Visual Question Answering (VQA) in robotic surgery, referred to as surgical VQA, requires high-level understanding of complex surgical scenes and the integration of visual perception with language reasoning, with the potential to support surgical training and intraoperative decision-making. Recent Vision-Language Models (VLMs) have shown promising performance through parameter-efficient fine-tuning; however, most existing approaches rely on coarse visual grounding, typically limited to bounding boxes, which fails to capture the fine-grained spatial structure of surgical objects. In this work, we propose a unified framework that jointly performs pixel-level segmentation and visual question answering within a single framework. Our approach integrates a VLM with a Segment Anything Model (SAM)-based decoder and represents scene elements as object tokens generated by the VLM. These object tokens guide answer prediction and are further projected to the SAM-based decoder to produce segmentation masks. By optimizing the object token embeddings through both segmentation and question answering objectives, the model learns spatially grounded representations that enhance visual reasoning while providing explicit pixel-level grounding. We evaluate the proposed method on the private RAMIE (Robot-Assisted Minimally Invasive Esophagectomy) dataset and the public EndoVis18 dataset, where it consistently outperforms baseline methods for surgical VQA. These results demonstrate that incorporating context-aware object tokens into vision-language models improves fine-grained surgical scene understanding.

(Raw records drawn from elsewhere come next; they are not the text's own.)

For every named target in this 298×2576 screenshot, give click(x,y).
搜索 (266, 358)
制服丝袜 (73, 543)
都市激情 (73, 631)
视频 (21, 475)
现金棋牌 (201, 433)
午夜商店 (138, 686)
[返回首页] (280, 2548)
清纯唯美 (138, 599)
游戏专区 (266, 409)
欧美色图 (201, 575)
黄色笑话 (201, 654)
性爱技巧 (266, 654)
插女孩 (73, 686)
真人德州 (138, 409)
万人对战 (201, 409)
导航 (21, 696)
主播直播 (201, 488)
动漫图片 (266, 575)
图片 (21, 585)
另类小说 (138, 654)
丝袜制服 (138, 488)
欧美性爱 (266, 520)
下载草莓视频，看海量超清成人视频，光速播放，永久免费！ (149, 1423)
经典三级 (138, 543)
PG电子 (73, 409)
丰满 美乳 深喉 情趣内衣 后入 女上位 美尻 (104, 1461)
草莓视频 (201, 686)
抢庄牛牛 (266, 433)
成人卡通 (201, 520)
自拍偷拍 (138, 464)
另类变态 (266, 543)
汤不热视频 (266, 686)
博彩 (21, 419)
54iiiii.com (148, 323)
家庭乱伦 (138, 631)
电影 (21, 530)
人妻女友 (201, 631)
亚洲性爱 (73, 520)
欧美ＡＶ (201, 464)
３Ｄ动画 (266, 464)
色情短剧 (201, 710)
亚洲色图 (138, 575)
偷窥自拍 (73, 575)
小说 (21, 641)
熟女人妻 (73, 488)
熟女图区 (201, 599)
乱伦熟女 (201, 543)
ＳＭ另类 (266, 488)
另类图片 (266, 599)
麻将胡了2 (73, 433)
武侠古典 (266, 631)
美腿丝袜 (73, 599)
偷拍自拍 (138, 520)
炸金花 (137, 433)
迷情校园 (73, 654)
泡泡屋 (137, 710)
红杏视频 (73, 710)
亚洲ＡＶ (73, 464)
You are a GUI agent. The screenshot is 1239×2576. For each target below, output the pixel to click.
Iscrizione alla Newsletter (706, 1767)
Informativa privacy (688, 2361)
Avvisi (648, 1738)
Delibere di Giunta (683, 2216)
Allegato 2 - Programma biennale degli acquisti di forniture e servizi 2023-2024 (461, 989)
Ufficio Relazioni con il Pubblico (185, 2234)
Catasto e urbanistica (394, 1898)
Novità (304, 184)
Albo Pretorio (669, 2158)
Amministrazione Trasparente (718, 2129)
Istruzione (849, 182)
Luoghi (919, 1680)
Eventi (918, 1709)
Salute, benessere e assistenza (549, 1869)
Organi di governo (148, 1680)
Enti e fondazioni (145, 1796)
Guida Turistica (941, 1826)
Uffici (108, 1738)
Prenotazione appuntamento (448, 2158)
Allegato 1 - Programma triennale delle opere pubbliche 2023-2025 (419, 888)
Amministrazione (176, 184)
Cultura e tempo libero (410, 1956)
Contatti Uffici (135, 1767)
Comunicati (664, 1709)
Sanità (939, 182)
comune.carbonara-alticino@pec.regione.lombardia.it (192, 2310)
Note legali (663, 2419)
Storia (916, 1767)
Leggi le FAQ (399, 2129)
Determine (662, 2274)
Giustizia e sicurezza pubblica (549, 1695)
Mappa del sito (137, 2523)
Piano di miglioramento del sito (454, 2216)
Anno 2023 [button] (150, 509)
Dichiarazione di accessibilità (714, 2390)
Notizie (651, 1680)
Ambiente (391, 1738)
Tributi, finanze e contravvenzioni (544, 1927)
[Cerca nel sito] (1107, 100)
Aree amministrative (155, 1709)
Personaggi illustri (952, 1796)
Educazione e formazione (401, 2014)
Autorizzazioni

翻译:[translated abstract in Chinese]
机器人手术中的视觉问答(VQA),即手术VQA,要求对复杂手术场景进行高层次理解,并融合视觉感知与语言推理能力,有望支持手术训练和术中决策。近期通过参数高效微调,视觉语言模型(VLM)展现了良好性能;然而,现有方法大多依赖粗粒度视觉定位(通常局限于边界框),难以捕捉手术目标的精细空间结构。本研究提出统一框架,在单一框架内联合执行像素级分割与视觉问答。该方法将VLM与基于Segment Anything Model(SAM)的解码器集成,以VLM生成的目标标记表征场景元素。这些目标标记用于指导答案预测,并进一步投影至基于SAM的解码器以生成分割掩膜。通过分割与问答任务对目标标记嵌入的联合优化,模型学习到增强视觉推理能力的空间化表征,同时提供显式像素级定位。在私有RAMIE(机器人辅助微创食管切除术)数据集与公开EndoVis18数据集上,该方法在手术VQA任务中持续优于基线方法。结果表明,将上下文感知的目标标记融入视觉语言模型可提升细粒度手术场景理解能力。